The photocatalyst generates hydrogen peroxide in situ under visible and UV light, which facilitates efficient metal extraction from battery cathodes. The process achieved high leaching efficiency (>94%) under solar irradiation conditions (T = 25°C, P = 1 atm, I = 0.58 μE cm−2 s−1) for valuable metals (Li, Co, Ni, Al, Mn) from various commercial cathode materials, including LCO, NCM, and NCA.
Electron spin-resonance spectroscopy confirmed the generation of hydroxyl radicals (·OH) and superoxide radicals (·O2−), while specific molecular probes (THA and NBT) verified their production. The continuous generation of H2O2 during the photocatalytic reaction was confirmed using horseradish peroxidase assay. Since the photocatalytic charge transport occurs without molecular structure degradation, the catalyst can be recovered and reused multiple times. The photocatalyst maintained its structural stability and performance across multiple recycling cycles, demonstrating 95-97% of original leaching efficiencies.

- - - - - - -

What to do »
1. From the passage on photocatalytic metal extraction, quote the part that begins at the words "The photocatalyst generates" and stops after the words "NCM, and NCA.".
2. In the passage on photocatalytic metal extraction, what assay confirmed the continuous generation of H2O2 during the reaction?

- - - - - - -

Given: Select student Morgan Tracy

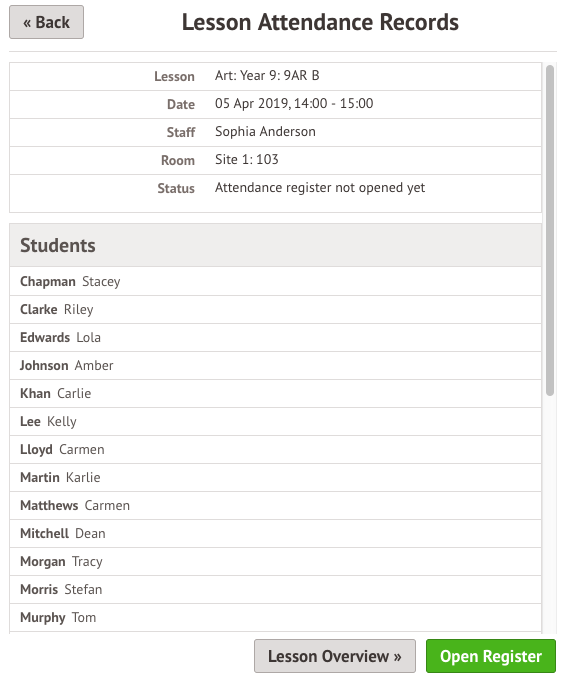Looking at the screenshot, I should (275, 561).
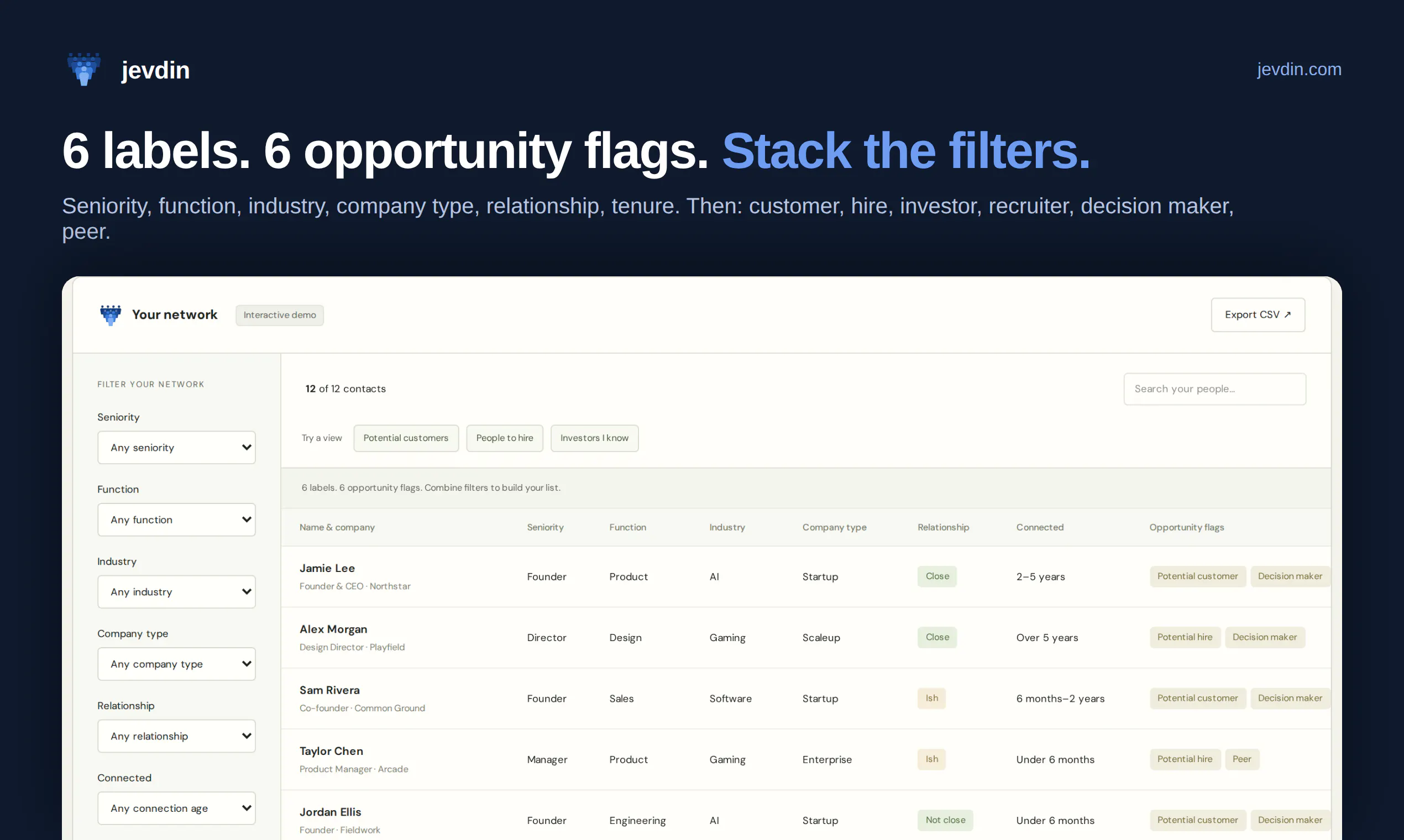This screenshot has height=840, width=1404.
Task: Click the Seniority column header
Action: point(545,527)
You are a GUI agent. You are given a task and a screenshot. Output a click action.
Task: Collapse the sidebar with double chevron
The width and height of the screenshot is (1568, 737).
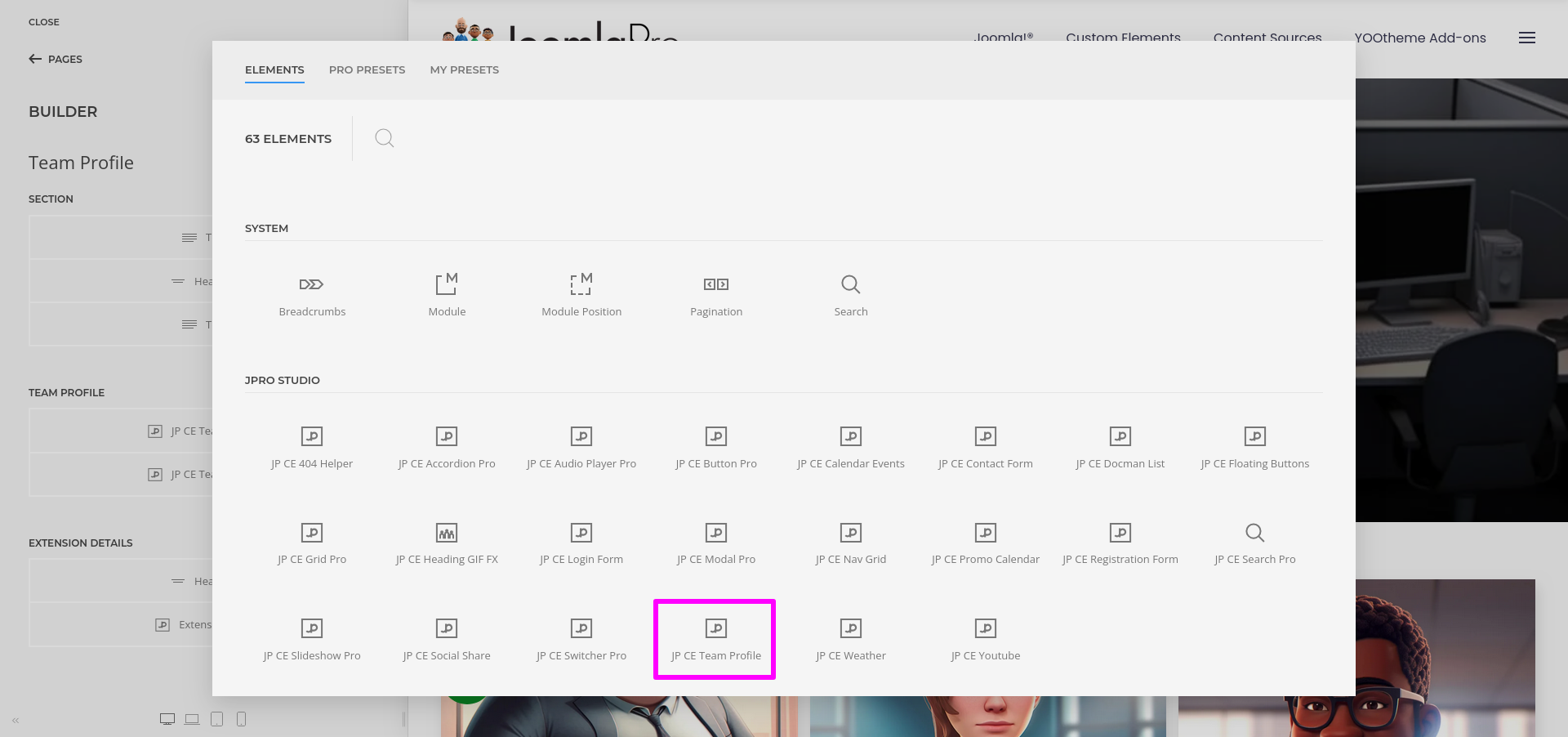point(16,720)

- - - - - - -

Exercise results »
1.
The photocatalyst generates hydrogen peroxide in situ under visible and UV light, which facilitates efficient metal extraction from battery cathodes. The process achieved high leaching efficiency (>94%) under solar irradiation conditions (T = 25°C, P = 1 atm, I = 0.58 μE cm−2 s−1) for valuable metals (Li, Co, Ni, Al, Mn) from various commercial cathode materials, including LCO, NCM, and NCA.

2. A horseradish peroxidase assay.